Comparing the vascular risk of transdermal contraceptives with that of oral contraceptives, using coagulation parameters, offers insight and support to the preliminary epidemiologic studies of these medications. This study investigated the effect of oral and transdermal contraceptives containing the same hormonal agents on biomarkers that are associated with increased risk of venous and arterial thrombosis.
PARTICIPANTS AND METHODS
Twenty-four nonpregnant women, 18–35 years of age, who had not been on hormonal contraception for at least 2 months before the study or who were least 3 months postpartum and nonlactating, were enrolled in this study between October 2003 and February 2005. The study protocol was approved by the University of Vermont Institutional Review Board, and all participants gave written informed consent. Exclusion criteria for participation were personal or family history of venous thromboembolism or coagulation disorders, uncontrolled hypertension, cardiovascular disease, complicated migraine headaches, breast cancer, diabetes, abnormal uterine bleeding, liver disease, pregnancy within 3 months, or desire for pregnancy in less than 6 months. Subjects were not screened for coagulation disorders before the study (Fig. 1).

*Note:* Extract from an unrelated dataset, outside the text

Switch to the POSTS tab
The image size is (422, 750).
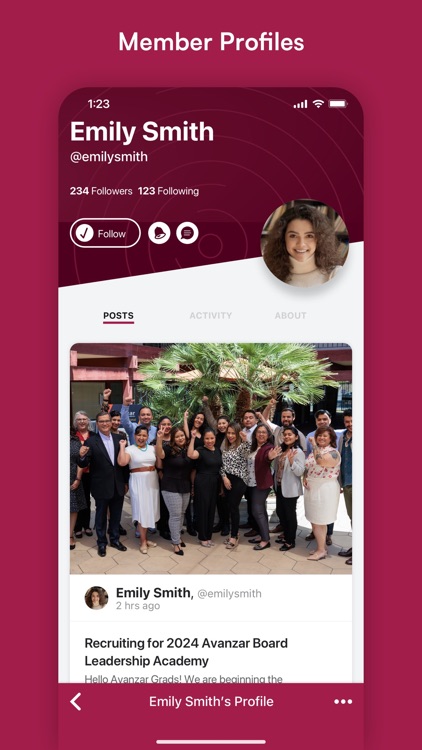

This study was a randomized investigator-blind, crossover clinical trial. The daily oral contraceptive contained 35 mcg ethinyl estradiol and 250 mcg norgestimate (Ortho Cyclen, Ortho-McNeil Pharmaceutical, Raritan, NJ). The weekly transdermal hormonal contraceptive contained 0.75 mg ethinyl estradiol and 6.0 mg norelgestromin (Ortho Evra, Ortho-McNeil Pharmaceutical). Norelgestromin is the active progestin metabolite of orally administered norgestimate. For the oral form, the average steady state plasma concentration (Css) of ethinyl estradiol was 49.3 pg/mL and of norelgestromin 0.73 ng/mL, and for the transdermal form, these concentrations were 80.0 pg/mL and 0.888 ng/mL, respectively, at the end of the second month of use (Ortho Evra [package insert]. Raritan, NJ: Ortho-McNeil Pharmaceutical, Inc; Revised September 2006). The average weekly exposure, calculated as area under the curve (AUC0–168 pg·h–1·mL–1) for ethinyl estradiol was 55% higher with transdermal contraceptive than with the oral contraceptive. The maximum ethinyl estradiol and norelgestromin levels (Cmax) were 133 pg/mL and 2.16 ng/mL for the oral form and 97.4 pg/mL and 1.12 ng/mL for the transdermal form (Ortho Evra [package insert]). The application location of the patch does not alter the Css or Cmax.17 Medications were supplied to the patients by a research nurse and the completed packets were returned to document compliance. The contraceptives and the funding for the study were supplied by research grants from the University of Vermont Department of Obstetrics and Gynecology.
Before enrollment, participants underwent a physical examination including gynecologic examination. Women on hormonal contraceptives at recruitment were given barrier contraceptives for two months before starting the study. Participants were assigned a random identification number which indicated the sequence in which transdermal or oral contraceptives would be given. The daily oral contraceptive or weekly transdermal contraceptive was given with the typical dosing of 3 weeks of active treatment followed by 1 week without hormone use. After the first 2 months of hormonal contraceptive, each participant returned to barrier contraceptive for a 2-month washout period, then received 2 months of the alternative hormonal contraceptive.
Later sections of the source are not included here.